Plantas herbáceas não graminoides são fundamentais para a preservação do Cerrado

As raízes e sistemas subterrâneos volumosos das plantas
 permitem que armazenem carbono de forma eficaz
 (
foto: Camarea ericoides / Alessandra Fidelis)
Menos estudadas do que as gramíneas e as árvores, essas espécies vegetais possuem enorme importância para a biodiversidade, o armazenamento de carbono, a regeneração pós-distúrbios e a provisão de serviços ecossistêmicos, como alimentos e remédios

 

 Quando se pensa em Cerrado, as imagens que vêm à mente são de savanas com árvores retorcidas de pequeno ou médio portes ou de campos abertos com gramíneas ondulantes e árvores solitárias.
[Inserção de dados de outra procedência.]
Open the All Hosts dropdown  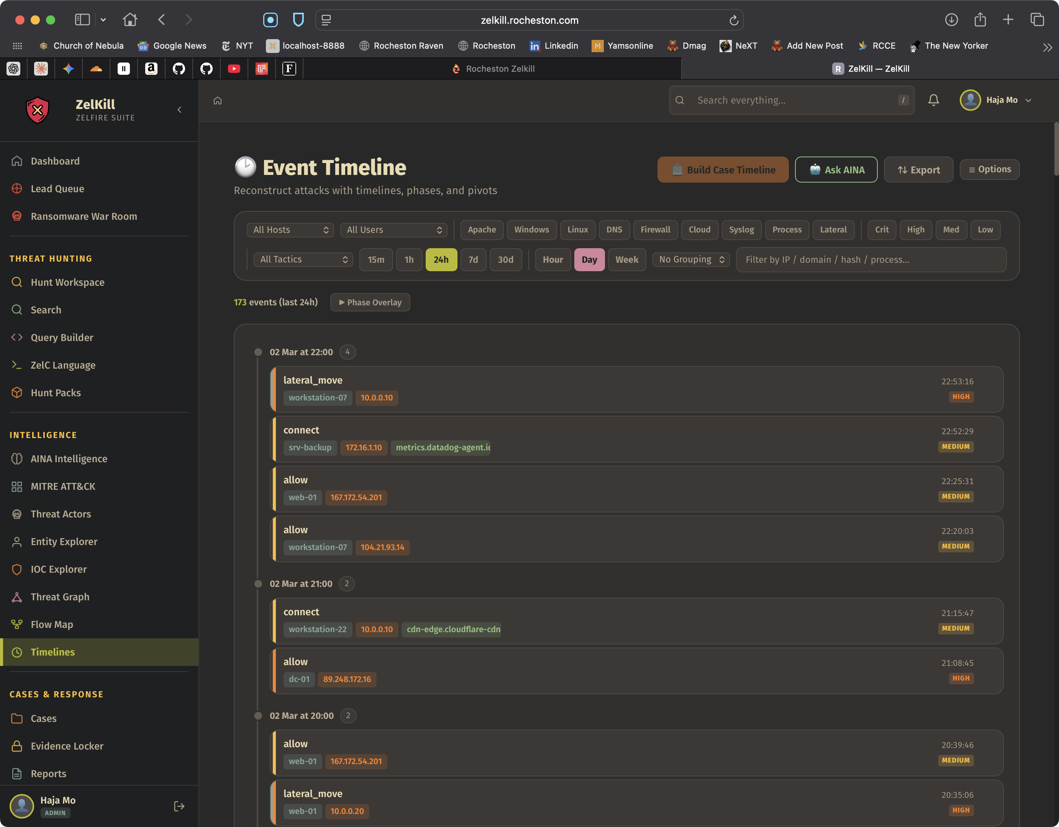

No entanto, um grupo de plantas menos conhecidas, as herbáceas não graminoides, desempenha papel fundamental na manutenção desse tipo de bioma e na vida de seus habitantes – animais e humanos.
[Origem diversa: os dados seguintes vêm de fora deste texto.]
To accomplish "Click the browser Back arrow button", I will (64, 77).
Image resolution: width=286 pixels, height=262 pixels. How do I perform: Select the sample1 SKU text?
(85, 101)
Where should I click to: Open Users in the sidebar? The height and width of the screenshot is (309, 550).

Esse é o tema de um artigo publicado recentemente na Annual Review of Ecology, Evolution, and Systematics: “Past, Present, and Future of Forbs in Old-Growth Tropical and Subtropical Grasslands”.Conduzido por uma colaboração internacional de pesquisadores, o estudo de revisão investigou o papel ecológico dessas plantas em savanas e campos. E mostra que as herbáceas não graminoides são essenciais para a biodiversidade, o armazenamento de carbono, a regeneração pós-distúrbios e a provisão de serviços ecossistêmicos, como alimentos e remédios.
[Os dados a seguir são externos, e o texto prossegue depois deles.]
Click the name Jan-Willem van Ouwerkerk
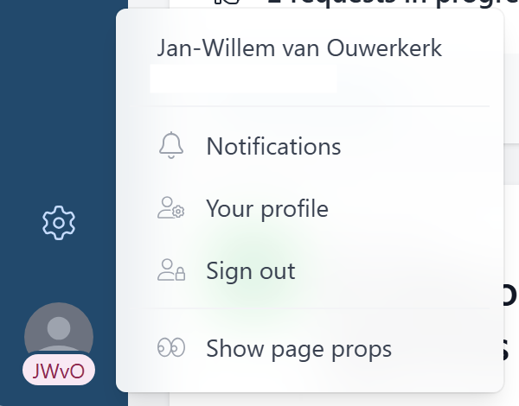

Conforme explica a pesquisadora Alessandra Fidelis, do Instituto de Biociências da Universidade Estadual Paulista (IB-Unesp), uma das autoras do estudo, apoiada pela FAPESP, essas plantas são frequentemente esquecidas em estudos que priorizam gramíneas e árvores. “Muitas dessas plantas possuem estruturas subterrâneas especializadas, como rizomas e xilopódios, que as tornam incrivelmente resilientes a secas, herbivoria e incêndios frequentes, características marcantes de ambientes como o Cerrado”, diz.

O Cerrado, por exemplo, abriga espécies como as sempre-vivas, as orquídeas terrestres e o capim-dourado, algumas das quais florescem logo após o fogo, criando paisagens viçosas em períodos pós-queimadas. Essas plantas compõem até 70% do estrato herbáceo em algumas áreas, sendo fundamentais para a regeneração do ecossistema. Além disso, suas raízes e sistemas subterrâneos volumosos permitem que armazenem carbono de forma eficaz, um aspecto crítico no contexto da atual emergência climática.

“Estima-se que a biomassa subterrânea de herbáceas nãomgraminoides no Cerrado supere a biomassa acima do solo em até 1,5 vez. Essa capacidade de retenção de carbono é amplificada pela longevidade de suas estruturas, que podem durar muitos anos, conferindo estabilidade ao ecossistema”, informa Fidelis.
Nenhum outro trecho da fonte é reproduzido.